> PROMPT:
Copy the lines below exactly, from the line that contains "Task: Open How to Make Ubuntu bookmark" through the last line, including both ends. Leave the pictures out of your copy.

> RECORDS FOR THIS TASK:
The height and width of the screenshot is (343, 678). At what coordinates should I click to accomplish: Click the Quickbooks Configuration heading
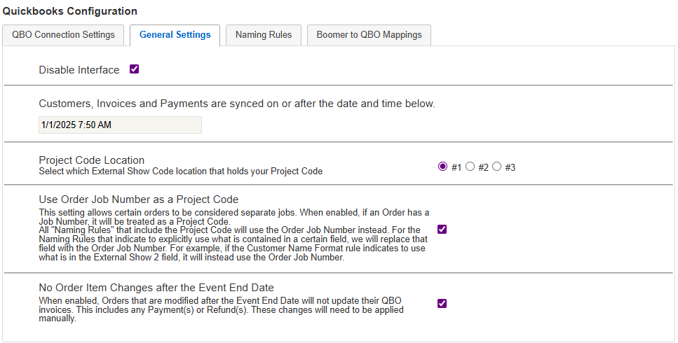click(x=70, y=11)
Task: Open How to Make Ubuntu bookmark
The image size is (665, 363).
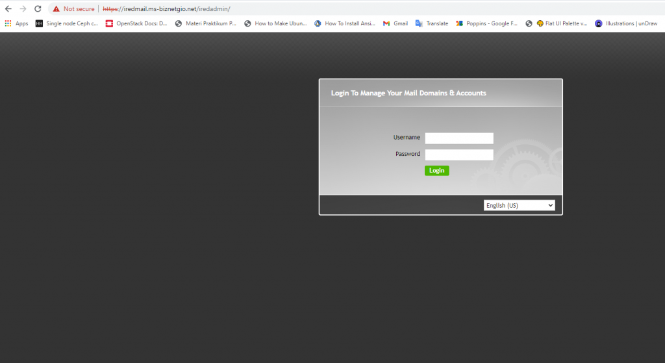Action: [x=275, y=23]
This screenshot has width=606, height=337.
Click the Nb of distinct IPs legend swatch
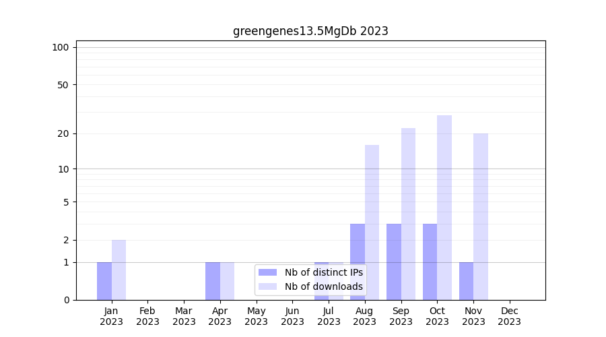click(x=268, y=272)
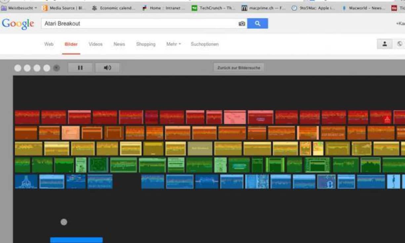Click the camera icon for reverse image search
This screenshot has height=243, width=405.
tap(242, 23)
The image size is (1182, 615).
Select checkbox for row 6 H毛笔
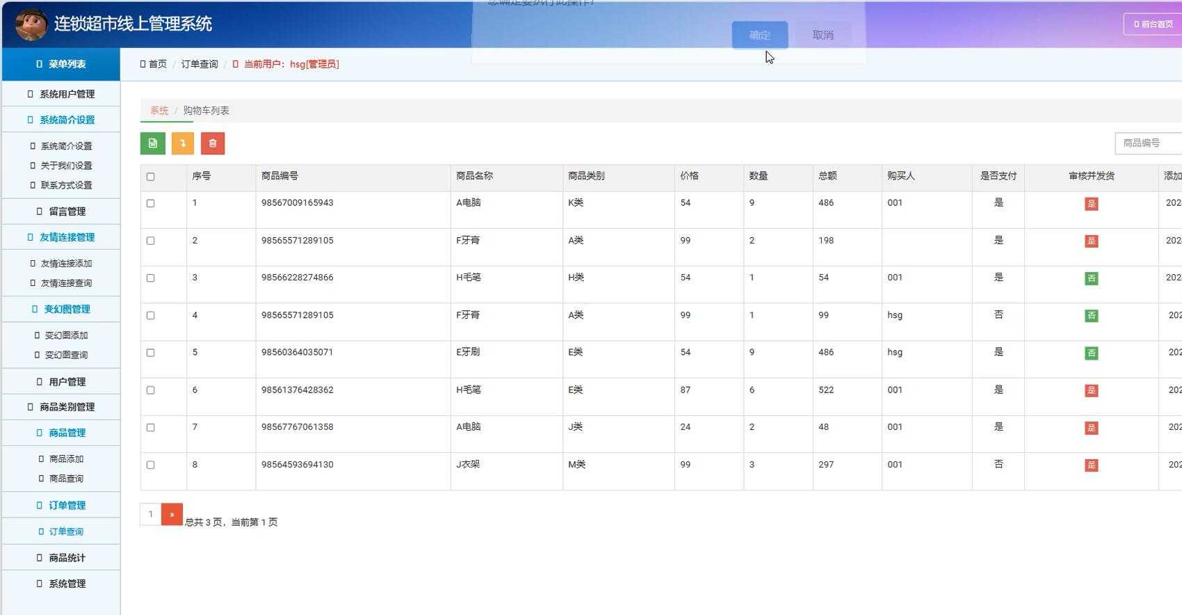[x=151, y=390]
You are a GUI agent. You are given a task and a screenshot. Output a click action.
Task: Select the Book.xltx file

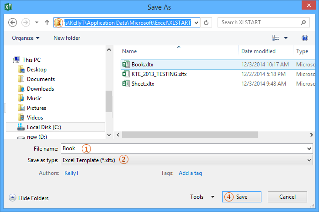(143, 65)
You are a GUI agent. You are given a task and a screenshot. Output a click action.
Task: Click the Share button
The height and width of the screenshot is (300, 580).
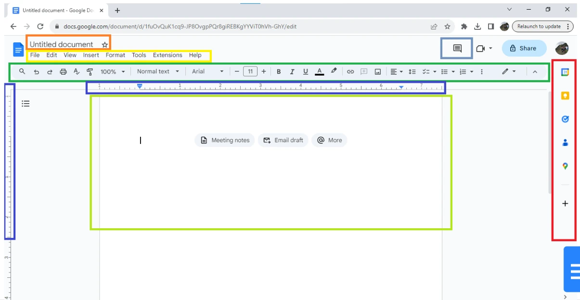coord(524,48)
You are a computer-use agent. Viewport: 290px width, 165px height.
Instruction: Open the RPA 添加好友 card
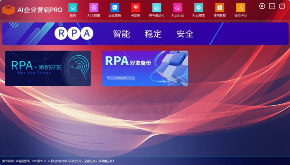(x=48, y=68)
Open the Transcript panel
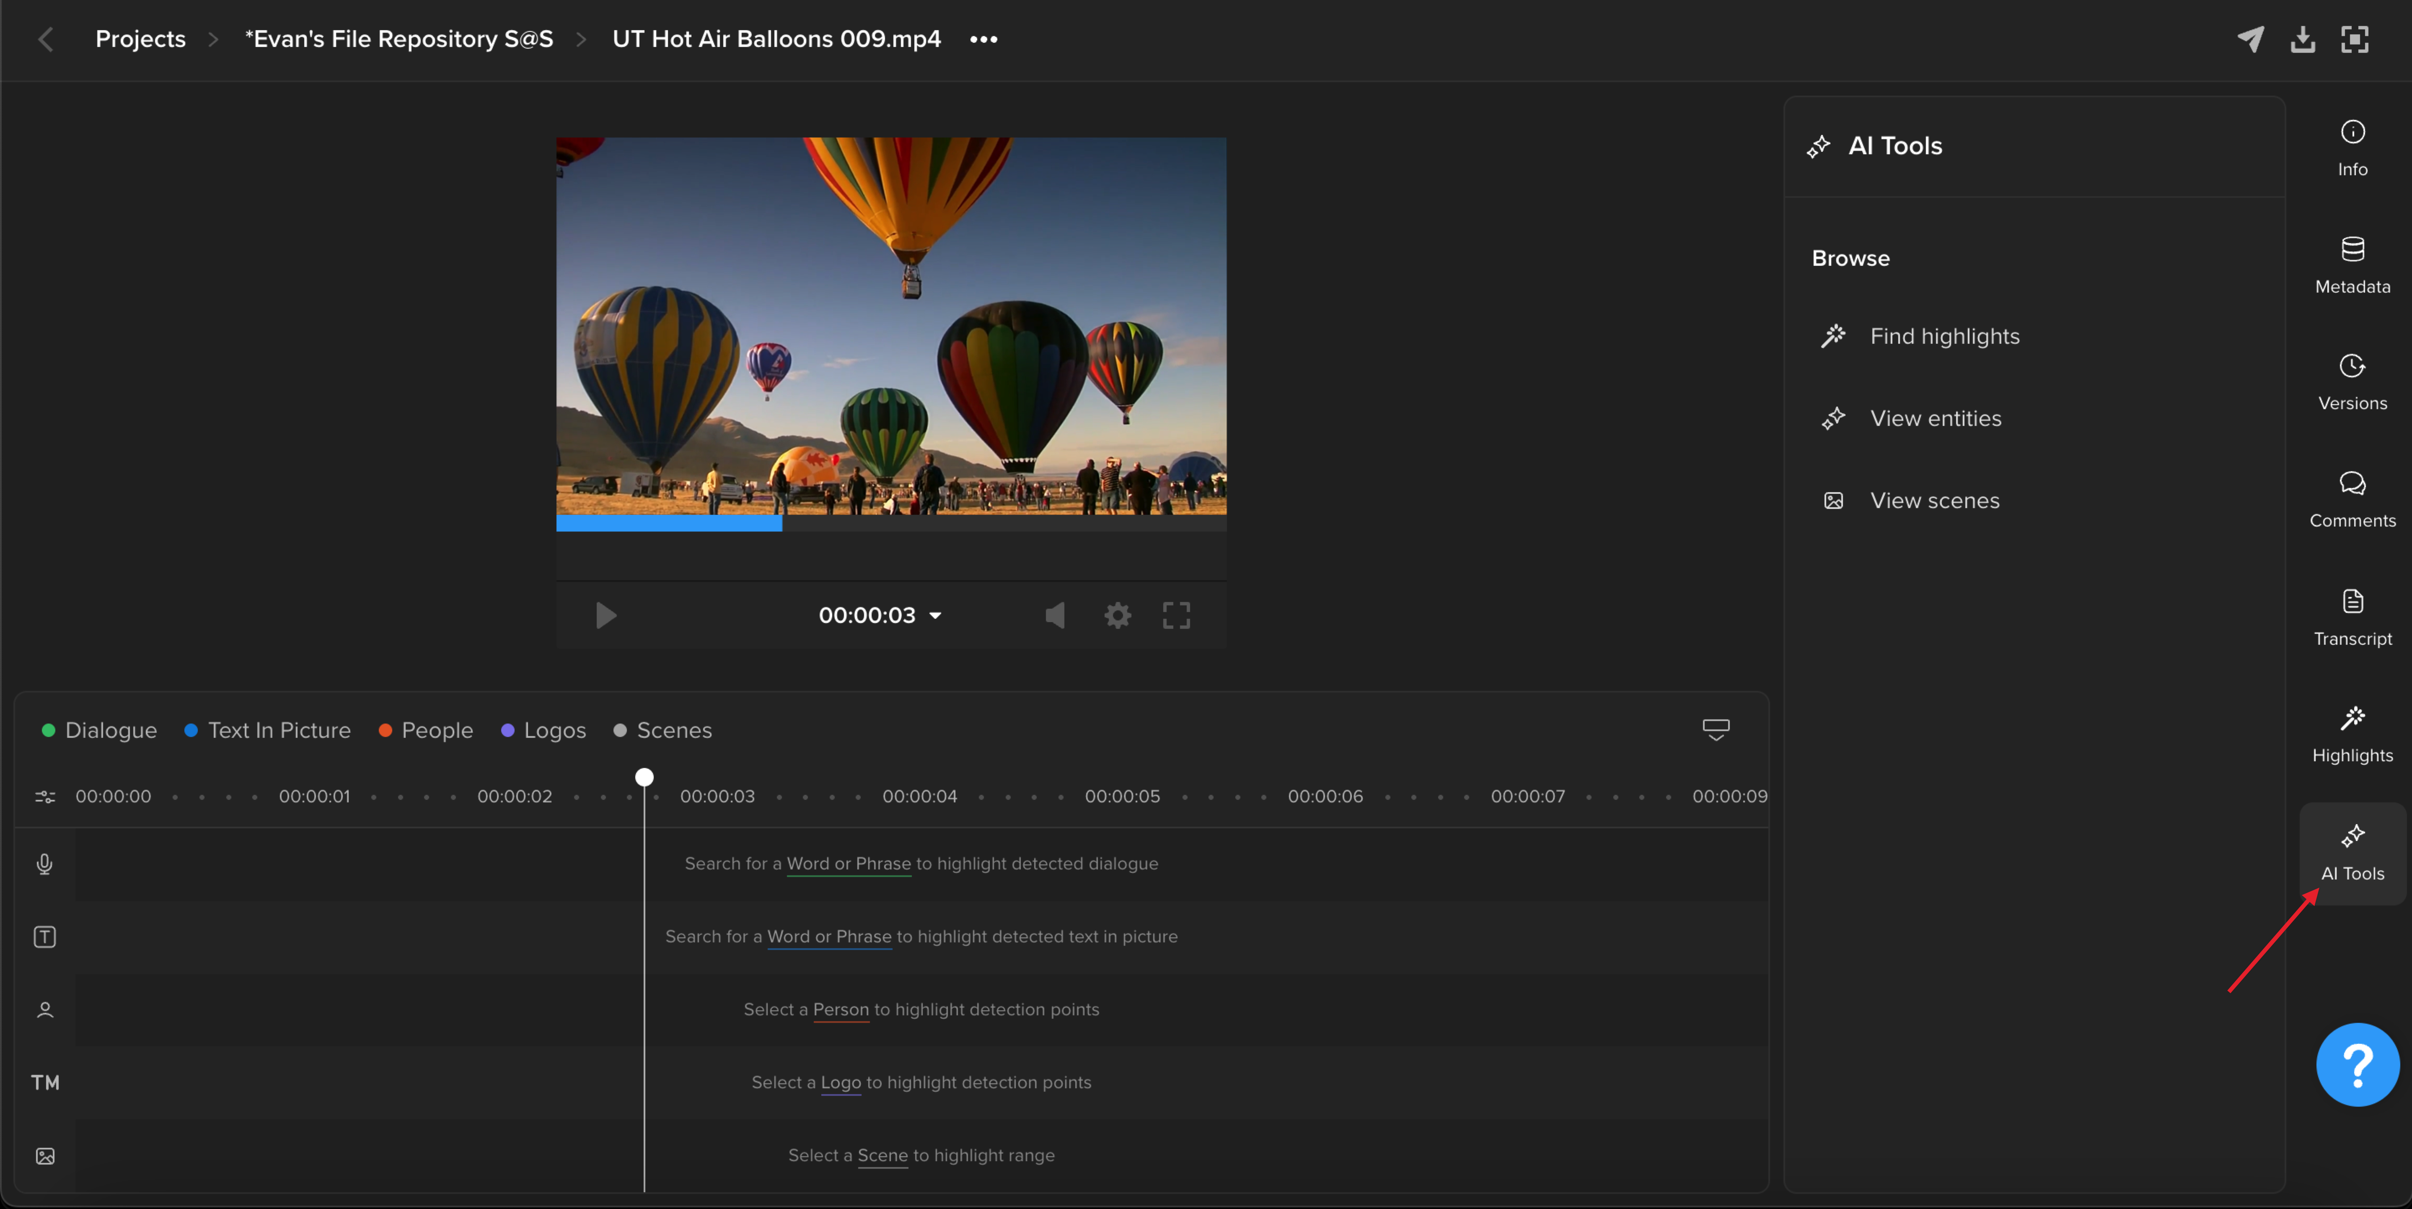This screenshot has width=2412, height=1209. tap(2352, 618)
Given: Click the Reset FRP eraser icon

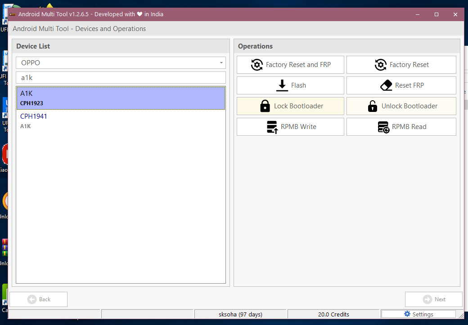Looking at the screenshot, I should (386, 85).
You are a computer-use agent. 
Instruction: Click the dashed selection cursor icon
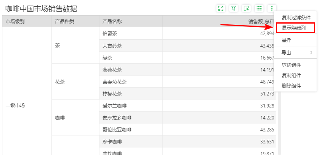point(246,8)
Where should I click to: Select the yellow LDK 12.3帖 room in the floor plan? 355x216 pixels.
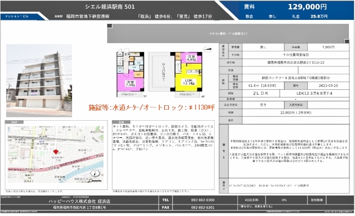click(x=189, y=78)
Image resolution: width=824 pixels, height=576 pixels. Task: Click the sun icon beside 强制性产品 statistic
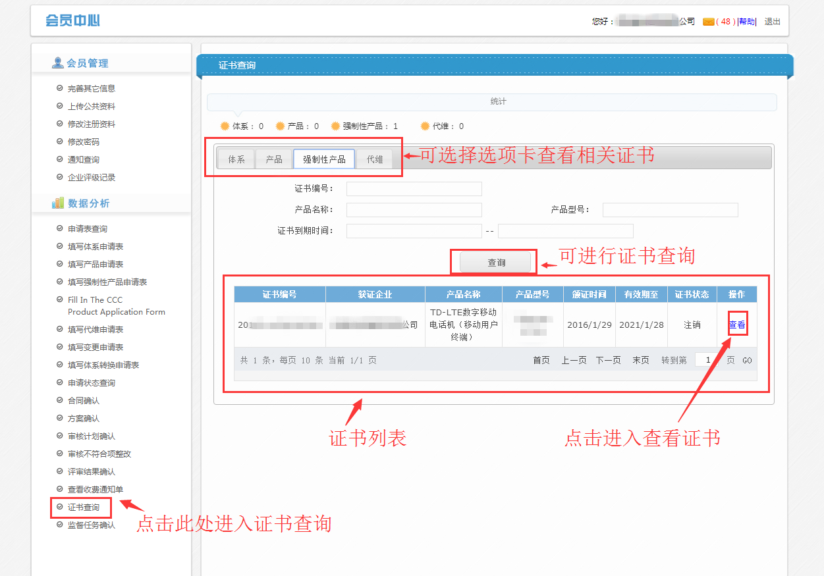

> COMPLETED TASK:
Task: Open How to Make Ubuntu bookmark
The image size is (665, 363).
Action: [x=275, y=23]
This screenshot has width=606, height=337.
Click the Nb of distinct IPs legend swatch
click(x=268, y=272)
Click the camera icon for reverse image search
This screenshot has height=243, width=405.
tap(242, 23)
The image size is (1182, 615).
Select checkbox for row 6 H毛笔
[x=151, y=390]
You are a GUI agent. You are given a task and a screenshot. Output a click action.
Task: Select the Book.xltx file

(143, 65)
You are a GUI agent. You are given a task and a screenshot. Output a click action.
Task: Click the Share button
The height and width of the screenshot is (300, 580).
coord(524,48)
You are a computer-use agent. Viewport: 290px width, 165px height.
Instruction: Open the RPA 添加好友 card
(x=48, y=68)
Open the Transcript panel
This screenshot has width=2412, height=1209. tap(2352, 618)
Given: Click the Reset FRP eraser icon

Looking at the screenshot, I should (386, 85).
You are a computer-use agent. 
Instruction: Click the dashed selection cursor icon
point(246,8)
Where should I click to: Select the yellow LDK 12.3帖 room in the floor plan? 355x216 pixels.
click(x=189, y=78)
Image resolution: width=824 pixels, height=576 pixels. Task: Click the sun icon beside 强制性产品 statistic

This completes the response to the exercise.